Integrate Hive with Ranger

  1. Enable Hive in Ranger.
    1. Log on to the EMR console.
    2. In the top navigation bar, select the region where your cluster resides and select a resource group based on your business requirements.
    3. Click the Cluster Management tab.
    4. On the Cluster Management page, find your cluster and click Details in the Actions column.
    5. In the left-side navigation pane, click Cluster Service and then RANGER.
    6. On the page that appears, choose Actions > EnabledHive in the upper-right corner.
      start_hive
    7. In the Cluster Activities dialog box that appears, set related parameters and click OK.
      Click History in the upper-right corner to view the task progress.View operation history
      Note In the HiveServer2 scenario, after Hive is restarted, you must configure Hive permissions in Ranger. In the Hive Client scenario, you must use HDFS permissions for access control. For more information about how to configure HDFS permissions, see HDFS.

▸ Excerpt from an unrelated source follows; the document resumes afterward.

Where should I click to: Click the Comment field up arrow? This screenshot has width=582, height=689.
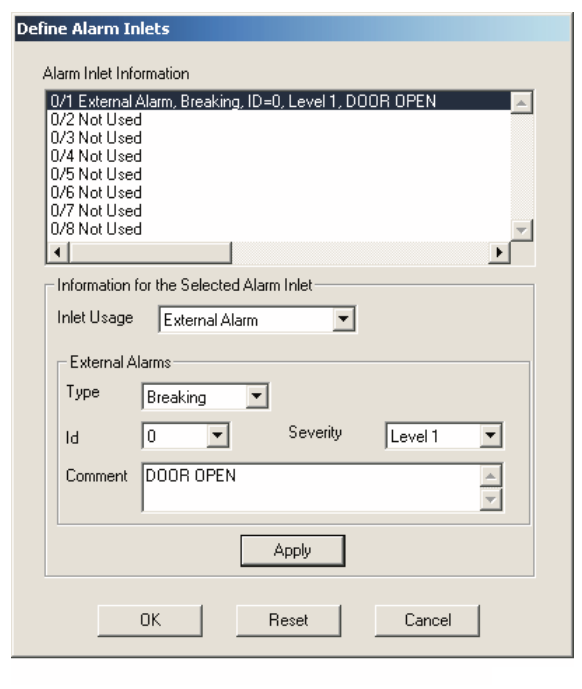click(x=491, y=476)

  2. Add the Hive service on the web UI of Ranger.
    1. Log on to Ranger. For more information, see Overview.
    2. Add the Hive service.
      Ranger UI
    3. Configure relevant parameters.
      Add the Hive service
      Parameter Description
      Service Name Set the value to emr-hive.
      Username Set the value to hadoop.
      Password Enter a custom password.
      jdbc.driverClassName The class name of the JDBC driver. Default value: org.apache.hive.jdbc.HiveDriver. Use the default value.
      jdbc.url
      • Enter jdbc:hive2://emr-header-1:10000/ for a standard cluster.

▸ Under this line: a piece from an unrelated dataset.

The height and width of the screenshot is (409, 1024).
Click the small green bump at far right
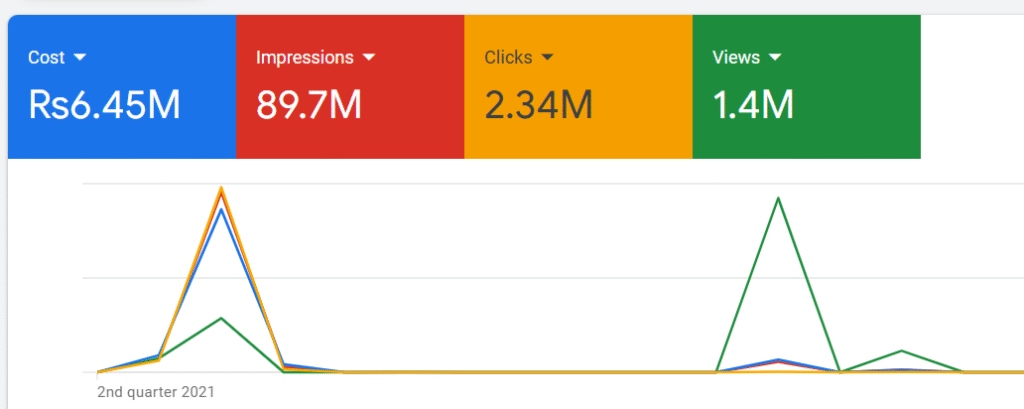click(902, 351)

      • Enter jdbc:hive2://${master1_fullhost}:10000/;principal=hive/${master1_fullhost}@EMR.$id.COM for a high-security cluster.

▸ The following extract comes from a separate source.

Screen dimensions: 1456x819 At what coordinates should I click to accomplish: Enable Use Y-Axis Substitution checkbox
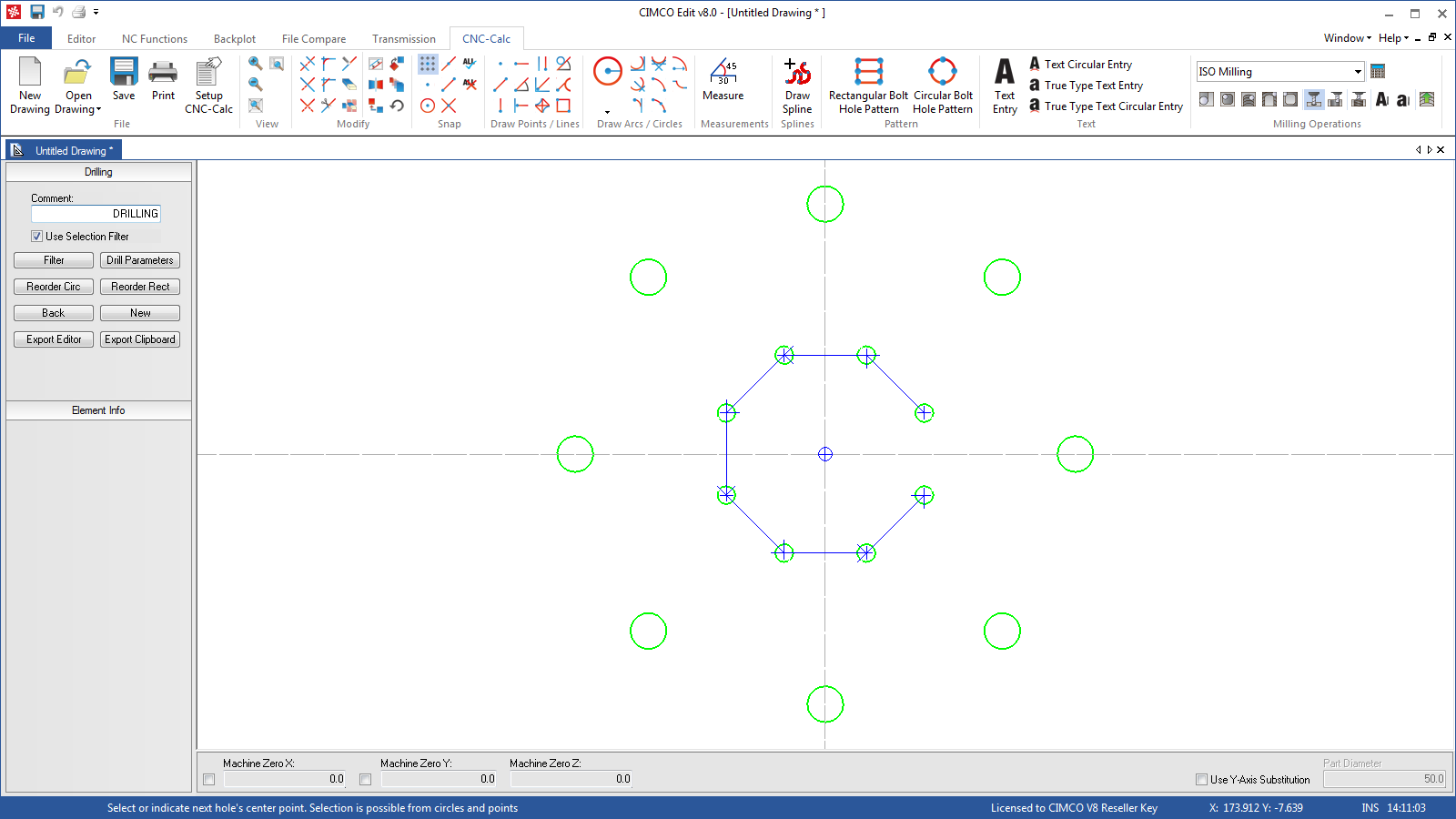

      Note ${master1_fullhost} indicates the long domain name of master 1. You can log on to master 1 and run the hostname command to obtain the value of ${master1_fullhost}. The number in ${master1_fullhost} is the value of $id.
      Add New Configurations
      • Name: Set the value to policy.download.auth.users.
      • Value: Set the value to hadoop for a standard cluster and hive for a high-security cluster.
    4. Click Add.
  3. Restart Hive.
    Restart Hive for the preceding settings to take effect.
    1. In the left-side navigation pane, choose Cluster Service > Hive.
    2. On the page that appears, choose Actions > Restart All Components in the upper-right corner.
    3. In the Cluster Activities dialog box that appears, set related parameters and click OK.
      Click History in the upper-right corner to view the task progress.

Example of permission configuration

For example, you can perform the following steps to grant user foo the Select permission on column a of the testdb.test table:

  1. Log on to Ranger. For more information, see Overview.
  2. Click emr-hive.
    Example of permission configuration
  3. Click Add New Policy in the upper-right corner.
  4. Configure permissions.
    Configure permissions
    Parameter Description
    Policy Name The name of the policy. You can customize a name.
    database The name of the Hive database, such as testdb.
    table The name of the table, such as test.
    Hive Column The name of the column. You can set this parameter to an asterisk (*) to indicate all columns.
    Select Group The user group to which you want to add this policy.
    Select User The user to whom you want to add this policy.
    Permissions The permissions to be granted.
  5. Click Add.
    After the policy is added, authorization is completed. User foo can access the testdb.test table.
    Note After you add, remove, or modify a policy, it can take up to one minute for the configuration to take effect.